Click here to read the full 2019-2020 Annual Report and Resource Guide.

2019 - 2020 Annual Report Cover Image

 

Dear Residents,

We are living in unprecedented times.

At the time of this writing, the coronavirus (COVID-19) pandemic has claimed over 650 lives across the District and left numerous more residents sick. Tens of thousands have lost work and now struggle to make ends meet. Parents have had to juggle putting food on the table and providing childcare. Computer screens have become temporary classrooms for our students, and an imperfect means to staying connected with our elderly and vulnerable residents.

It has been a year of loneliness, anxiety, uncertainty—and reckoning. While COVID-19 has laid bare the inequities that have long plagued communities of color, an eruption of racist police violence has made it impossible to look away.

Yet over these solemn months, I have watched the District meet this crisis with undeniable discipline, determination, and resilience.

I have seen essential workers—doctors and nurses and EMTs, police and firefighters, delivery drivers and cooks and grocery store workers and many more—dutifully serving the District and its residents, particularly our most vulnerable, despite great personal risk.

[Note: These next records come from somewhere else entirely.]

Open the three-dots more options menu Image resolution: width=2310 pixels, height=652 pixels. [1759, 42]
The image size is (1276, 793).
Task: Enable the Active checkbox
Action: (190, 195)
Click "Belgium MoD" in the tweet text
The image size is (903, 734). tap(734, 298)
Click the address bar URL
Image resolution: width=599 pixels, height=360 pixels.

I’ve heard the District and the nation find its voice within a multiethnic, multigenerational, and global movement demanding true equality under our nation’s economic, educational, criminal justice, and healthcare systems.

I’ve witnessed our decades-long dream of gaining the full rights of citizenship leap closer to reality, as the U.S. House of Representatives passed H.R. 51, the D.C. statehood bill.

And I’ve discovered hope.

I believe this moment can be our opportunity to build a better, fairer future. And I know the Office of the Attorney General can play a role, just as we have worked to contain this virus’s damage.

We may have been teleworking since March, but our commitment to providing the District with first-class legal services has never wavered. We’ve continued to defend your rights and emergency protections—stopping price gougers, rooting out scams and fraudsters, standing up for tenants in need, and fighting for workers’ health and safety.

We’ve leaned on virtual community outreach and our Cure the Streets violence interruption teams to keep residents informed, safe, fed, and counted in the U.S. Census. We’ve advised and collaborated with the Council and Executive Office of the Mayor on emergency legislation. And we’ve worked with the courts, the Metropolitan Police Department, and the U.S. Attorney’s Office to make sure we’re addressing our public health and public safety needs.

All the while, we have filed and settled lawsuits to protect our environment, advanced evidence-based strategies to address racial inequities, taken on discriminatory property managers and neglectful slumlords, and so much more. 2020 has strengthened our resolve to fight for District residents. So if there are ways OAG can better serve you, we want to hear about them. Together, we can chart a path for a future that marks this unparalleled year as the beginning of an extraordinary new era.